When God Names You
I was 7 or 8 when I tried to change my name. I thought I had that authority. After all, it was my name, wasn’t it?
My given name, Deborah, sounded harsh and formal, but my middle name, Marlene, sounded mysterious, like a name I could fill with whoever I wanted to be. So I announced to my family that I wanted to be called Marlene. I wrote it on my school papers.
It didn’t work. I guess naming myself wasn’t something I could initiate.
And yet, we name ourselves so easily. Not with names pulled from a book or because we like one name more than other. We name ourselves not smart, insecure, too loud, not strong enough, not good enough, too short, too large or any other negative that captures some problem we wish we didn’t have.

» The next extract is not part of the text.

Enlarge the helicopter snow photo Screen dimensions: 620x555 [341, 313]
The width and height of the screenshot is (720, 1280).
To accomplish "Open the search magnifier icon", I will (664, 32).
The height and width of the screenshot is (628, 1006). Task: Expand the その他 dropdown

What do you think Sarai called herself in the dark moments of her life when everything she wanted seemed to go south? Her plan to give Abram an heir exploded as her worst nightmare. Her mistreatment of Hagar sent Hagar away only for God to bring her back.

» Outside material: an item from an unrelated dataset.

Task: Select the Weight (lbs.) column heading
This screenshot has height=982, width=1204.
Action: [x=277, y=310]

Sarai was on a steep learning curve. All her well-plotted plans imploded. Only the plans that God put in place saved Sarai.
Then, when Sarai feels she can do nothing else to make her dream come true, God steps in again. This time He doesn’t change circumstances or people; he changes her name.
She had lived into her senior years as Sarai, a princess in her father’s eyes. Somewhere she misplaced her tiara because there was nothing royal or privileged about her life anymore, at least from her viewpoint.
But God had a different plan and He wanted Sarai to know it.
Though this transforming message came to Abram in another covenantal conversation, this time God specifically named Sarai as a partner.
Or rather re-named her. I like the way the New Living Translation shares the beginning of this conversation. “God said . . . Regarding Sarai. . .” (Genesis 17:15)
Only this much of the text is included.